Le 14 octobre 2024, il était auditionné à l’Assemblée nationale. Se félicitant que la trajectoire budgétaire tracée par la loi de programmation militaire de 2024-2030 soit respectée, avec une augmentation de 3,3 milliards d’euros, il affirmait : « S’il y a x bateaux américains de moins pour sécuriser la mer du Nord, la Manche, l’Atlantique ou la Méditerranée, cela doit donc être autant de bateaux français ou européens en plus pour assurer les questions de sécurité. » Un ministre fier de déclarer, à une autre audition, combien il « aime profondément […] nos industriels » de l’armement et qui se réjouissait d’être « un peu leur directeur export » ! Il demandait ensuite « aux Européens de se prendre en main, pas uniquement pour des questions de PIB, mais aussi de se prendre en main sur leur capacité à appliquer des plans de défense ».
La militarisation de la vie sociale à venir va percuter la vie quotidienne de la population.

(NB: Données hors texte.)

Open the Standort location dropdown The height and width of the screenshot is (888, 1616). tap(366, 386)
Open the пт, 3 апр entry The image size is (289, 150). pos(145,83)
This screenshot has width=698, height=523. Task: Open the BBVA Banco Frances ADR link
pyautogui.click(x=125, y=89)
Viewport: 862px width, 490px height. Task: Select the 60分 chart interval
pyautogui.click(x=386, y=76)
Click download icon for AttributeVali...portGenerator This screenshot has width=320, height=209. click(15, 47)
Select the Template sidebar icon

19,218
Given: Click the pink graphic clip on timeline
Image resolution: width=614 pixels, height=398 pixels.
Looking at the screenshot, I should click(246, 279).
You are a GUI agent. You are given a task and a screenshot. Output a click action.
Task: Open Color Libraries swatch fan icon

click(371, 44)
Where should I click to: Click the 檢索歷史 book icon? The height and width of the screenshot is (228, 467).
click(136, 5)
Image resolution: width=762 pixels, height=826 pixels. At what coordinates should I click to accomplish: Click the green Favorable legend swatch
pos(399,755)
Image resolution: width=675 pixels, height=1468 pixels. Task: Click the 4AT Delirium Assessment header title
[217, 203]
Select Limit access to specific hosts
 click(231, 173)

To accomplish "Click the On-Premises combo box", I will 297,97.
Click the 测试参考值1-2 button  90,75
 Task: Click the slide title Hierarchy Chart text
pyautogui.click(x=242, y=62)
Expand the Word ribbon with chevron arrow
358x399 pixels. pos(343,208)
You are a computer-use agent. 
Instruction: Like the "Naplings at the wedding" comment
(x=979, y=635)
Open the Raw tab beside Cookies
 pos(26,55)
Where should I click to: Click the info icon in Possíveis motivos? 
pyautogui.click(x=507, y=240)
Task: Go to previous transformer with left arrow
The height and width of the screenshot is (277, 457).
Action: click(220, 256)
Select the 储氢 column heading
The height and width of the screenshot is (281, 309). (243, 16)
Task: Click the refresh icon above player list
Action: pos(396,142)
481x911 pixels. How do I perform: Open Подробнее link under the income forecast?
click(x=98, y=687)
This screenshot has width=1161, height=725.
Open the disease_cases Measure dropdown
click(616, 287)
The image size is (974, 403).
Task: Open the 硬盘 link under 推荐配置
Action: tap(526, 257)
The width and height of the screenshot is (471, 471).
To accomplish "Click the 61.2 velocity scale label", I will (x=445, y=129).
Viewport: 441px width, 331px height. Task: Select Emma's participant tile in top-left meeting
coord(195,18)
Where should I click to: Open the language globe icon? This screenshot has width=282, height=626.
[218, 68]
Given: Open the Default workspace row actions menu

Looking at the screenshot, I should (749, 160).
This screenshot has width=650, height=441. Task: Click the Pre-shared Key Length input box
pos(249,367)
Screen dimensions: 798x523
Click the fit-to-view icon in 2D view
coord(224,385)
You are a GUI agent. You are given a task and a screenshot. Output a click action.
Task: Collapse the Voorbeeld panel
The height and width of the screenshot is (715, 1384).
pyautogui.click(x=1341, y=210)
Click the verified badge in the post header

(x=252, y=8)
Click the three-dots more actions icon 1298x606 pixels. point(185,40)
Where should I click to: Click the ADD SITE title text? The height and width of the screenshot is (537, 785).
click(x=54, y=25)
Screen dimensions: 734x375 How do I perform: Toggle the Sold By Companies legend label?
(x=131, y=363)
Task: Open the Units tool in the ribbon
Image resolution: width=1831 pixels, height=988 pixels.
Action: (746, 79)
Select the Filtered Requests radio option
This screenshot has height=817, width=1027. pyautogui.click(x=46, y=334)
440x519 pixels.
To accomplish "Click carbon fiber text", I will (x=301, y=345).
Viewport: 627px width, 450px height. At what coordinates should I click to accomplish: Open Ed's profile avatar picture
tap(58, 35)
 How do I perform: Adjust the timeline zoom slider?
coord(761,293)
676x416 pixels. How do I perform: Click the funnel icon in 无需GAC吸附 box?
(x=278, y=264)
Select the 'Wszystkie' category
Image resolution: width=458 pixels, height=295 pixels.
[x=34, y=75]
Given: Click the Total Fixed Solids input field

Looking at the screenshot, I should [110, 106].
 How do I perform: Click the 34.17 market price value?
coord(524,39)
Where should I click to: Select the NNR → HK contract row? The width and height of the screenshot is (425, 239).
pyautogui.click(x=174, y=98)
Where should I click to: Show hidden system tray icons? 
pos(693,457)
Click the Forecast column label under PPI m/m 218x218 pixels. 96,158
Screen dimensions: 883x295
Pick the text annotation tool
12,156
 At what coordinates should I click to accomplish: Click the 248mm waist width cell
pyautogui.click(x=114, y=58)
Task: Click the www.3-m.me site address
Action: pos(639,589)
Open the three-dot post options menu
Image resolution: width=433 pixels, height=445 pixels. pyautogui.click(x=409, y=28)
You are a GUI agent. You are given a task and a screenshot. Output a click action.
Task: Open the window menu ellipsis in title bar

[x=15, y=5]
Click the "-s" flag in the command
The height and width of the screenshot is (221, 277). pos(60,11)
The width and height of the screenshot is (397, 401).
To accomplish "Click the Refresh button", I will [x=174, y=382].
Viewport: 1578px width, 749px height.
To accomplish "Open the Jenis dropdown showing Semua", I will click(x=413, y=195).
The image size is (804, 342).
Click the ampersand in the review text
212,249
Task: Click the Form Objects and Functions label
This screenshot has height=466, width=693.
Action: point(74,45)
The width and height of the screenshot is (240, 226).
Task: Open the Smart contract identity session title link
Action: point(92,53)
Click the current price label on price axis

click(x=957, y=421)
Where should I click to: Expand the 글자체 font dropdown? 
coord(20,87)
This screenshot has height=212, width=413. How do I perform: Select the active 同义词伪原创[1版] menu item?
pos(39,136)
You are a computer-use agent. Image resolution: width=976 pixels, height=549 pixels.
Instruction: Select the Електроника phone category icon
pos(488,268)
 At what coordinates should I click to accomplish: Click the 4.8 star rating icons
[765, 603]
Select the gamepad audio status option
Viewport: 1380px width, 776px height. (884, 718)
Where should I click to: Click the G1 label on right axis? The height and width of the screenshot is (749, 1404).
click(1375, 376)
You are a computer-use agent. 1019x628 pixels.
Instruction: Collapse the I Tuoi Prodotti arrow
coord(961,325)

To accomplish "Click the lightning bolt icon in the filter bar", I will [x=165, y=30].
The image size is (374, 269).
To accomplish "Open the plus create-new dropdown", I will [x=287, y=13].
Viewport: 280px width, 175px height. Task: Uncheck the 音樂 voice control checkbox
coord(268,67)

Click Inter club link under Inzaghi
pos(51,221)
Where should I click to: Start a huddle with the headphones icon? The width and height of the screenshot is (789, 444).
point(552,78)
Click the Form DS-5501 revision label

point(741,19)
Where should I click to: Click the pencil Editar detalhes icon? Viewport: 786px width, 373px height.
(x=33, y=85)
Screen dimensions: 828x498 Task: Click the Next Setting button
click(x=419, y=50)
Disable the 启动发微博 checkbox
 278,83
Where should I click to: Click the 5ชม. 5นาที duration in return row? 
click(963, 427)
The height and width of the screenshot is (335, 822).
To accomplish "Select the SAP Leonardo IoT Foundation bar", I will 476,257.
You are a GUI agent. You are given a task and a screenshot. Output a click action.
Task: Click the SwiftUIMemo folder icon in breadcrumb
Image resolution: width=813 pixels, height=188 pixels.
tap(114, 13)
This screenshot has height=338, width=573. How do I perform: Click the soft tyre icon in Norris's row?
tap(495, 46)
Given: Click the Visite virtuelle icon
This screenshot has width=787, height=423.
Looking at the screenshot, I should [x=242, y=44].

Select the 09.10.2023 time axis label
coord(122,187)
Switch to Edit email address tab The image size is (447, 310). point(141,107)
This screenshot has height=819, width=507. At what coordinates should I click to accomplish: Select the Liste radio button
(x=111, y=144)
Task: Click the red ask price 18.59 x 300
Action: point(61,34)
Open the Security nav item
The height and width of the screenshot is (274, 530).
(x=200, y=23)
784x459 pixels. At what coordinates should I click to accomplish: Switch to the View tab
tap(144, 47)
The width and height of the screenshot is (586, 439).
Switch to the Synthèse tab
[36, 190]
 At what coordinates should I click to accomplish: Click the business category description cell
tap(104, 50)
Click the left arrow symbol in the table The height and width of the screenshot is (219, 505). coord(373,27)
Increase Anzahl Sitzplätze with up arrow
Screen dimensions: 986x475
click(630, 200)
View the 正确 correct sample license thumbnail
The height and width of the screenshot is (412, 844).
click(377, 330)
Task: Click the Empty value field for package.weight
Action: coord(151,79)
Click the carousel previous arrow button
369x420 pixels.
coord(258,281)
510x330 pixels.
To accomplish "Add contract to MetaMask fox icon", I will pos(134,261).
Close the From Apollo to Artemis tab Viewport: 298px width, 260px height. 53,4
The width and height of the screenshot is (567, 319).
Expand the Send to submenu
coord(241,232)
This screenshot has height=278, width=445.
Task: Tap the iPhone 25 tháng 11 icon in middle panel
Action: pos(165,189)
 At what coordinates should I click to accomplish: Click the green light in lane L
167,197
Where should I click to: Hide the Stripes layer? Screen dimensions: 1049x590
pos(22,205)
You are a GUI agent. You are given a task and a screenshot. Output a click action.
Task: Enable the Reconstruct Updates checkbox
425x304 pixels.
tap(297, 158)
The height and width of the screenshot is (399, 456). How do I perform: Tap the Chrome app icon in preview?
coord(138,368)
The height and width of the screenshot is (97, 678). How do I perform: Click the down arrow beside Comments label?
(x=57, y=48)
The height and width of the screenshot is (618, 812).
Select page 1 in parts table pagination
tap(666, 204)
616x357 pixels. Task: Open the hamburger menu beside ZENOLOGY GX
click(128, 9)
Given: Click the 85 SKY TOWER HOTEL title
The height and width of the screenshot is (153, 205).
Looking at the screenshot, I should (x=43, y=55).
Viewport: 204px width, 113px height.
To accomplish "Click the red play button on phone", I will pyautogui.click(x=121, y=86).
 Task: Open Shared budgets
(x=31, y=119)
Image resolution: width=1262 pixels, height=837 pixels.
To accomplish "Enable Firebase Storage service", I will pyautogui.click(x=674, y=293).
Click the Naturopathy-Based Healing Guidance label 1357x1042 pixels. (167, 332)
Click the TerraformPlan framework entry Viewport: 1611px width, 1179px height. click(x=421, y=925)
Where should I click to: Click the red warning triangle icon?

Lecornu le confirme : « Ce n’est pas du tout le boulot du ministère des Armées de veiller à la protection contre les cyberattaques de toutes les mairies de France et de tous les hôpitaux de France, mais ce doit être un réflexe civil, du ressort des ministères civils. » Car il ne s’agit pas seulement d’augmenter les budgets et la capacité de production des usines d’armement, ni même d’intensifier le bourrage de crâne sur l’air des chars russes prêts à défiler sur les Champs-Élysées, encore faut-il que la société dans son ensemble soit organisée en fonction des besoins nécessités par une guerre, comme disent les militaires, « de haute intensité ».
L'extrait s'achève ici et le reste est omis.